For MSPs looking for new opportunities in this market, it’s clear that end users need security awareness training in regards to cloud security, visibility, and compliance tools. There’s also an enormous outsourcing opportunity as the gap between the supply of skilled staff and the demand for those employees grows.
Protecting Cloud-Based Data with WAF and patching best practices
To secure cloud data and apps against threats, 59 percent of respondents reported that they implemented automated systems such as web application firewalls (WAFs). Roughly 19 percent indicated that a human process was used to respond to new threats and apply patches, and 22 percent indicated that their cloud or hosting providers would handle web application threats.
Those using a WAF were relying on a mix of commercial products and cloud provider WAF solutions.
Interestingly, of those companies not currently using a WAF to protect cloud applications, 39 percent of respondents said their apps don’t process sensitive or business-critical information. This reflects a critical misunderstanding of the current cyber threat landscape — attacks aren’t only focused on stealing data. They can also affect mission-critical services, cause business disruption, and provide a gateway to launch other types of attacks. The good news is that 37 percent of respondents planned to install a WAF in the near future.

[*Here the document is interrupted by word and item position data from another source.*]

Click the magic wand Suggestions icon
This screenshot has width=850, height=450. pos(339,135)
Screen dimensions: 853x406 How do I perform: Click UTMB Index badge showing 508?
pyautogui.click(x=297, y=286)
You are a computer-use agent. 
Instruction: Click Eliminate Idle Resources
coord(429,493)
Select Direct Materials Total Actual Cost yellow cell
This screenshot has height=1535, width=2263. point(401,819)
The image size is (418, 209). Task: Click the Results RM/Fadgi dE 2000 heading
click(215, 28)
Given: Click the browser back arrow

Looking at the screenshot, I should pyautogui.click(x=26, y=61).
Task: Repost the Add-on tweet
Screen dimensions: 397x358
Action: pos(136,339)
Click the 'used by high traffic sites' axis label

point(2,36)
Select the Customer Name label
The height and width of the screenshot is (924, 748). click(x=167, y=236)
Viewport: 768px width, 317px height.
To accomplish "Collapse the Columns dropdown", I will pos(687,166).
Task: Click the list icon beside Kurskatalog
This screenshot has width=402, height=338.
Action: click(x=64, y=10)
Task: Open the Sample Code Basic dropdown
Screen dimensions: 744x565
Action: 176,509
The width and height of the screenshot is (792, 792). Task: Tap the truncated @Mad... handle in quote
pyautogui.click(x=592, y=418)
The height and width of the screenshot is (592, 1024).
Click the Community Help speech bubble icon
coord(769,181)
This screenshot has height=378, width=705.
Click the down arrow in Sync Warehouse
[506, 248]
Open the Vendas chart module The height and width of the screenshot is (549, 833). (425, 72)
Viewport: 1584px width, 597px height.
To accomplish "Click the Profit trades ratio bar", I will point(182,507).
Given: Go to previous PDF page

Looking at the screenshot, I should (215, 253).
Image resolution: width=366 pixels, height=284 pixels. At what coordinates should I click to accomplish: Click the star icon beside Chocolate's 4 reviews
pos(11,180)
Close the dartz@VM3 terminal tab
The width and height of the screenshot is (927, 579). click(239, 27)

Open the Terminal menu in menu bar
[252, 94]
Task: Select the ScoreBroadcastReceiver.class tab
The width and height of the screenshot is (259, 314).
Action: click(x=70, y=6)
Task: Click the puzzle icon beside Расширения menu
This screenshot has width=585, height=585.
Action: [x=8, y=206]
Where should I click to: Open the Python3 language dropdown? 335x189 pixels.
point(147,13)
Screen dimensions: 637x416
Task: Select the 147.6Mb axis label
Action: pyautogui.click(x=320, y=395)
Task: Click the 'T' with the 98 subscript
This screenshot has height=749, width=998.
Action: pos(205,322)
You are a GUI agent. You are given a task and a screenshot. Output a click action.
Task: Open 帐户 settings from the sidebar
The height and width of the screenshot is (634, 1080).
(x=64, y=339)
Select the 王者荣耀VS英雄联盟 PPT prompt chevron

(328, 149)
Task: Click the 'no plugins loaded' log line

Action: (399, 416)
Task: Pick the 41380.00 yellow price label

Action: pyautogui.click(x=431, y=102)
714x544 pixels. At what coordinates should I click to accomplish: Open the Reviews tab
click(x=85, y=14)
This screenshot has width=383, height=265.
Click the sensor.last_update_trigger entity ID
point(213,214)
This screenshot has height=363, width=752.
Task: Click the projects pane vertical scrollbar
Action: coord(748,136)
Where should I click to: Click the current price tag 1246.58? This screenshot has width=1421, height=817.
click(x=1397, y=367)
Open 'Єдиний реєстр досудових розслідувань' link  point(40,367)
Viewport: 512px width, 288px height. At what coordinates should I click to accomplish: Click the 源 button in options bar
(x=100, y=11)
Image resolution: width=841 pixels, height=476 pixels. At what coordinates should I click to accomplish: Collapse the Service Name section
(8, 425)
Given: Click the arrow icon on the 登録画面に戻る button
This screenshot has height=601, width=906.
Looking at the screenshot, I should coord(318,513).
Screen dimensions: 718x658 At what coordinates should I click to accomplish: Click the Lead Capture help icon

Patching activity showed a worrisome degree of variability. When asked how often they had applied security patches to their web application frameworks or servers in the past 12 months, 35 percent indicated they had done so 1-5 times, while 33 percent had done so more than 10 times. Shockingly, 13 percent reported they had never applied any security patches over the past year.
That type of patching complacency led to the Equifax breach a few years ago, which has now cost that company more than $1.4 billion.
For those who indicated they hadn’t applied patches at all, nearly 21 percent of respondents said it could take anywhere from 1 to more than 6 months to patch a vulnerability after it was disclosed.
Although it’s clear that users are finally getting the message that cloud platforms can be just as secure (or even more secure) than on-premises solutions, some companies aren’t taking critical security precautions, such as regularly applying patches and leveraging a WAF.
Web application security and cloud security best practices are vital components to helping customers safely continue their digital transformations while taking advantage of the benefits of the cloud.